Validation of CD4+ CD57+ PD1+ T Cells in Bronchoalveolar Lavage as a Biomarker of Lung Allograft Dysfunction

Abstract

Our analysis on serial bronchoalveolar lavage (BAL) cells from 25 lung transplant recipients (LTRs) using cutting-edge mass cytometry (MC) technology revealed a strong association between the frequency of CD4+ CD57+ PD1+ cells and subsequent lung allograft dysfunction (LAD). Here we present validation of this cell subset as a biomarker of incident LAD in an additional 25 LTRs. MC was performed using a panel of 37 heavy metal-tagged antibodies against surface markers and intracellular cytokines. This technique was applied to BAL cells from 50 consecutive LTRs at their 3-, 6- and 9-month post-transplant surveillance bronchoscopies.

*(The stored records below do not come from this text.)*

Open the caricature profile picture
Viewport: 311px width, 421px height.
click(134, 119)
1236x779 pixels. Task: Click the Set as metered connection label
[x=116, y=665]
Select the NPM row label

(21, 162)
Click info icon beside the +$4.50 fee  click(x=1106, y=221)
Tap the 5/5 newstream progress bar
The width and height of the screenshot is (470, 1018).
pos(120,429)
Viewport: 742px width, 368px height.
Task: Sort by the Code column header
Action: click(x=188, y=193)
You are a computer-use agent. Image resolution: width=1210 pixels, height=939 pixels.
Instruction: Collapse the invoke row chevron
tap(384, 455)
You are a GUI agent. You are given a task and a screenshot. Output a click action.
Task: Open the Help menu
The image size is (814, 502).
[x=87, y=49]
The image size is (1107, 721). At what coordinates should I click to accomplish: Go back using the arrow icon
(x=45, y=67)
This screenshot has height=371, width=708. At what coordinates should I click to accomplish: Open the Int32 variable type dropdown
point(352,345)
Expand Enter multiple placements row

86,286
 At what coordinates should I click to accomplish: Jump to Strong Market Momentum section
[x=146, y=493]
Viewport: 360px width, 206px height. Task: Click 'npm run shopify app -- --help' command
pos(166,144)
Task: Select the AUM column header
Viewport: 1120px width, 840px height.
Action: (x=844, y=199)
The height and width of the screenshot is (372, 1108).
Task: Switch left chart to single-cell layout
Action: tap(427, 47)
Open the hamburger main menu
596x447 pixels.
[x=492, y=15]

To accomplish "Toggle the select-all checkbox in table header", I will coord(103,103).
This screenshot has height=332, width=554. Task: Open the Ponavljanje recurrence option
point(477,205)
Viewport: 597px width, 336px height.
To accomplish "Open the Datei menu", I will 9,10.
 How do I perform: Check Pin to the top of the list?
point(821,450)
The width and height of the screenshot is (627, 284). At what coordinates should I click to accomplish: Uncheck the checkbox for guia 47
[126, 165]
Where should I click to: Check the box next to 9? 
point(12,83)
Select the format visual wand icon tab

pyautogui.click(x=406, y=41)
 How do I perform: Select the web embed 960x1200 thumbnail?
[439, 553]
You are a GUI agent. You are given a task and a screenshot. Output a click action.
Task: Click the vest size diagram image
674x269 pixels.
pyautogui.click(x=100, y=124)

LTRs were randomly assigned into two groups (Fig 1A). Semi-supervised identification algorithm on the first group of LTRs identified CD4+ CD57+ PD1+ cells as the highest discriminatory cluster between stable and LAD patients. We then tested best-fit threshold for frequency of the cell subset and applied it on the second group of LTRs for validation. Longitudinal analysis of the first randomized group of 25 LTRs demonstrated a higher frequency of CD4+ CD57+ PD1+ cells separating LAD (11.41±4.89%) from stable patients (4.43±2.11%; Fig 1B). Using a receiver operating characteristic curve, we identified a frequency of 7.8% as the best-fit threshold of the cell subset (Fig 1C). Survival analysis showed CD4+ CD57+ PD1+ T cells at 7.8% can discriminate stable from LAD patients in the first group of LTRs (Fig 1D). We then tested the performance of this threshold in the second group of LTRs and found those with BAL CD4+ CD57+ PD1+ cells above the threshold had significantly lower freedom from incident LAD (p=0.05, Fig 1E). Our data validated that emergence of CD4+ CD57+ PD1+ T cells precedes allograft dysfunction in a small cohort of LTRs. Further validation in larger cohorts, and molecular and functional studies on this cell population are underway and may lead to improved prediction of LAD and a better understanding of lung transplant immunobiology.